Rasulullah Saw menjawab, “Aku diberitahu malaikat, bahwa pada hari kiamat nanti, ada dua orang yang duduk bersimpuh sambil menundukkan kepala di hadapan Allah.”
Salah seorang mengadu kepada Allah sambil berkata, “Ya Rabb, ambilkan kebaikan dari orang ini untukku karena dulu ia pernah berbuat zalim kepadaku.” Allah berfirman, “Bagaimana mungkin Aku mengambil kebaikan saudaramu ini, karena tidak ada kebaikan di dalam dirinya sedikitpun?”
Orang itu berkata, “Ya Rabb, kalau begitu, biarlah dosa-dosaku dipikul olehnya.”
Sampai di sini, mata Rasulullah Saw berkaca-kaca. Rasulullah tidak mampu menahan tetesan airmatanya. Beliau menangis. Lalu, beliau Rasulullah berkata, “Hari itu adalah hari yang begitu mencekam, di mana setiap manusia ingin agar ada orang lain yang memikul dosa-dosa nya.”
Rasulullah Saw melanjutkan kisahnya.
Lalu Allah berkata kepada orang yang mengadu tadi, “Sekarang angkat kepalamu.”

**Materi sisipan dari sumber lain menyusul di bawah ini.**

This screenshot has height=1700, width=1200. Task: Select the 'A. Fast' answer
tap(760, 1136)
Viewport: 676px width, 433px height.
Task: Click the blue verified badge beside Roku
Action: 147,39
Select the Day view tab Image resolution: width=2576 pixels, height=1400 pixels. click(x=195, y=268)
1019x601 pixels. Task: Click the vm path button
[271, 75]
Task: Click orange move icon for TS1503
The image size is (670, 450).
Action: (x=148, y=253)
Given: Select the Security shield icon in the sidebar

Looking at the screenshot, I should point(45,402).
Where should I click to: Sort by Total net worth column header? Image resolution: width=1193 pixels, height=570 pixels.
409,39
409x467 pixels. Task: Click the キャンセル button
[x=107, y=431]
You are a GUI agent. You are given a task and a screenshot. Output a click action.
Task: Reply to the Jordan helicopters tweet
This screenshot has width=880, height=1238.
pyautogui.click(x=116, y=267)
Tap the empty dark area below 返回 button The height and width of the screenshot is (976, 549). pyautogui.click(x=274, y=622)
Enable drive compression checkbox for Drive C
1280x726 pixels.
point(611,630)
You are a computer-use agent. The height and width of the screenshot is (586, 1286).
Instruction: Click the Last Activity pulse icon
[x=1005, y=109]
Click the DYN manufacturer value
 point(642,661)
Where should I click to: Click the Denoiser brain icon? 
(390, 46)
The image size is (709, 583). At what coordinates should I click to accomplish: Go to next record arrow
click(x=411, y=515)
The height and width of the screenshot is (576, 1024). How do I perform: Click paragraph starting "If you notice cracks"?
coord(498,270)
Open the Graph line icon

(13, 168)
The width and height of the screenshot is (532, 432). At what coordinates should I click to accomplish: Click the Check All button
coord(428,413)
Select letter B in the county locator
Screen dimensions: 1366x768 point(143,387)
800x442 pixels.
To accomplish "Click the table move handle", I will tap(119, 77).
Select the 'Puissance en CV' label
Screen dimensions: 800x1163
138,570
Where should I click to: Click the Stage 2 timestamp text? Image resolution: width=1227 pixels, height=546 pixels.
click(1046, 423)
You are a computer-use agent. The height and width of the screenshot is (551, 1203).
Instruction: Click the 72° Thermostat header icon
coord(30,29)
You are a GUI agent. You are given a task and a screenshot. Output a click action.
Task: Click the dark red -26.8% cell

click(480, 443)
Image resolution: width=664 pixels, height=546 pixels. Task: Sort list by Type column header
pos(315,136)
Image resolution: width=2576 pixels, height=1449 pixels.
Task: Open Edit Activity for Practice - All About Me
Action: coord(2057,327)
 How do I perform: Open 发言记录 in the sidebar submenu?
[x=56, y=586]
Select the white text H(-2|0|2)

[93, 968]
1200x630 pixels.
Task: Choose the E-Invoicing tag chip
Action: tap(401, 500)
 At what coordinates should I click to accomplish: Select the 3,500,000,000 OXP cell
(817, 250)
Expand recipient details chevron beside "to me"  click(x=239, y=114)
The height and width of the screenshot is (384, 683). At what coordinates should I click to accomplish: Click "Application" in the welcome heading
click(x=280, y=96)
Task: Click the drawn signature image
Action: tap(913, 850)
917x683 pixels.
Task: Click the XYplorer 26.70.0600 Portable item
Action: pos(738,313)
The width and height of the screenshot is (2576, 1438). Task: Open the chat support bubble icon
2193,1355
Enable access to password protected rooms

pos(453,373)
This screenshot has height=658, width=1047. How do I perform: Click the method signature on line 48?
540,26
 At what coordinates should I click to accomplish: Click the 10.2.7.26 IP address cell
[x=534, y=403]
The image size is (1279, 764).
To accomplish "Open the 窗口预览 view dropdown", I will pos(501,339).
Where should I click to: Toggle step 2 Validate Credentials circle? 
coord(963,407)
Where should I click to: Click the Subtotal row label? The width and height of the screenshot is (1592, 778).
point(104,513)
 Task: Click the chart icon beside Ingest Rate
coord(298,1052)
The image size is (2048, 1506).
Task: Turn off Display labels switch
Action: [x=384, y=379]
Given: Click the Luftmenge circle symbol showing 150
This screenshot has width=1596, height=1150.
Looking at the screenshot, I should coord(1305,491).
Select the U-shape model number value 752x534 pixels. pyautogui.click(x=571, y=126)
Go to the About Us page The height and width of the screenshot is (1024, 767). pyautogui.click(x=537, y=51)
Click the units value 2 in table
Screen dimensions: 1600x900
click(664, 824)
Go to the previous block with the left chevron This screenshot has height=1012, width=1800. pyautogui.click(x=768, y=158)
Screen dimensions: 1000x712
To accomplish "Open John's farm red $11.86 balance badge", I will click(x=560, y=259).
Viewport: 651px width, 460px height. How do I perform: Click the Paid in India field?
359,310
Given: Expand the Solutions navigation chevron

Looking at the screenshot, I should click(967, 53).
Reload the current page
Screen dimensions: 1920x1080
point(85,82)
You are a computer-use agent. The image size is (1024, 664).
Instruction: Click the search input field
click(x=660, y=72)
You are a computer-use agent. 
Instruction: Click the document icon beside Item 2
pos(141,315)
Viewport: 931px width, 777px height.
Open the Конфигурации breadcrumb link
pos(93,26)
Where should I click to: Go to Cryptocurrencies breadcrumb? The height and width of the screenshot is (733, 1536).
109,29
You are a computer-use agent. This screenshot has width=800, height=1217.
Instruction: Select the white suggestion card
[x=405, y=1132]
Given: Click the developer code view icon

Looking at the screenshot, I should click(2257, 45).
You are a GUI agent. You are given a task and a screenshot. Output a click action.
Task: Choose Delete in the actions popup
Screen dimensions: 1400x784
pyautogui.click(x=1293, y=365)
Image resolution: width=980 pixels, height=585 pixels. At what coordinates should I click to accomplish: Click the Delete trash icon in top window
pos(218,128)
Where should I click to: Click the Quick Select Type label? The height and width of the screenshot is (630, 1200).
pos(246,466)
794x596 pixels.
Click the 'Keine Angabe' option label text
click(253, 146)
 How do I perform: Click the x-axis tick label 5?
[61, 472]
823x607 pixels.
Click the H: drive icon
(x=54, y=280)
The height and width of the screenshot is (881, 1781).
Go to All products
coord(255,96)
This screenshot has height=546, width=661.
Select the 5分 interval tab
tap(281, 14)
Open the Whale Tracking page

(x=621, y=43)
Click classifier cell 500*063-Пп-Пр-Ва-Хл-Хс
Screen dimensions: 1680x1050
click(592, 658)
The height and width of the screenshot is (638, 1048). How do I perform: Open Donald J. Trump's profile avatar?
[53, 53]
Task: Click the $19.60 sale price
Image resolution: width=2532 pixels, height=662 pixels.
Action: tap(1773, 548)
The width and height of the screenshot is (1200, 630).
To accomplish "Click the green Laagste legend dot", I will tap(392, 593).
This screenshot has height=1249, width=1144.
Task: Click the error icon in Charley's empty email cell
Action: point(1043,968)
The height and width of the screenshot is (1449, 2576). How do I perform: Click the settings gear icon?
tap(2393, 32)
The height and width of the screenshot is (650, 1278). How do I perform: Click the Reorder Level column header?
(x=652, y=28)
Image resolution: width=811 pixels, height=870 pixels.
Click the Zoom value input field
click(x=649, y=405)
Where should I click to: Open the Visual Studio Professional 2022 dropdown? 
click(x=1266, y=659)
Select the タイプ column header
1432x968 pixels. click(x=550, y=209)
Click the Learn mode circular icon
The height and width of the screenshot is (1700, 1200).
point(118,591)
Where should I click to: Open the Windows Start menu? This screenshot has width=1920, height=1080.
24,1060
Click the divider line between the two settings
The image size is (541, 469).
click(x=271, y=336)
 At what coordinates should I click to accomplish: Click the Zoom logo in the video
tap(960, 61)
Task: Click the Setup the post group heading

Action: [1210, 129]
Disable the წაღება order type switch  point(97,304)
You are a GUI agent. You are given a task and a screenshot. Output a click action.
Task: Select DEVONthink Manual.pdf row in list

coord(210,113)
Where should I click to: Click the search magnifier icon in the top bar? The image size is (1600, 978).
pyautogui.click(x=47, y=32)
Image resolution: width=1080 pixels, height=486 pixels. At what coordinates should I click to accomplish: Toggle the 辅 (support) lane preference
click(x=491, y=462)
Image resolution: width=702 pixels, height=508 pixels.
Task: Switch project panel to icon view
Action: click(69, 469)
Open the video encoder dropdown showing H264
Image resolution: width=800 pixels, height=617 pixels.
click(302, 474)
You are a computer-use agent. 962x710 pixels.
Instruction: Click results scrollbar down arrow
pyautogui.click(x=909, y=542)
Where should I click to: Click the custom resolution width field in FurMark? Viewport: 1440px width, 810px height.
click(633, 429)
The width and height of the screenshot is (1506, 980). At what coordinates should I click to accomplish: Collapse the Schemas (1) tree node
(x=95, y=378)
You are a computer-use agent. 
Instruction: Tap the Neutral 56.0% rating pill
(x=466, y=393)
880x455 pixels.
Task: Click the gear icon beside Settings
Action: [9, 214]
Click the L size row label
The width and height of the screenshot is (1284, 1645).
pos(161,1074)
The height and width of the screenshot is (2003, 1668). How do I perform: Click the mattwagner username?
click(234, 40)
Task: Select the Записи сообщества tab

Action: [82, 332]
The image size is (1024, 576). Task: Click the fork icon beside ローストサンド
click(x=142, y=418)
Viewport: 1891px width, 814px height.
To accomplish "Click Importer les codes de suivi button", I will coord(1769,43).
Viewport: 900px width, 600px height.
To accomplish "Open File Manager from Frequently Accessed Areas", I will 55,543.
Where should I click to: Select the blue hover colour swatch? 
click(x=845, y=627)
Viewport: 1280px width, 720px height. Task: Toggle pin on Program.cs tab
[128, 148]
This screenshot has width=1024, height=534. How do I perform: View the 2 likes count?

Orang itu mengangkat kepalanya, lalu ia berkata, “Ya Rabb, aku melihat di depanku ada istana-istana yang terbuat dari emas, dengan puri dan singgasananya yang terbuat dari emas dan perak bertatahkan intan berlian. Istana-istana itu untuk Nabi yang mana, ya Rabb? Untuk orang shiddiq yang mana, ya Rabb? Untuk Syuhada yang mana, ya Rabb?”
Allah berfirman, “Istana itu diberikan kepada orang yang mampu membayar harganya.” Orang itu berkata, “Siapakah yang mampu membayar harganya, ya Rabb?” Allah berfirman, “Engkau pun mampu membayar harganya.” Orang itu terheran-heran, sambil berkata, “Dengan cara apa aku membayarnya, ya Rabb?”
Allah berfirman, “Caranya engkau maafkan saudaramu yang duduk di sebelahmu, yang kau adukan kezalimannya kepada-Ku.”
Orang itu berkata, “Ya Rabb, kini aku memaafkannya.”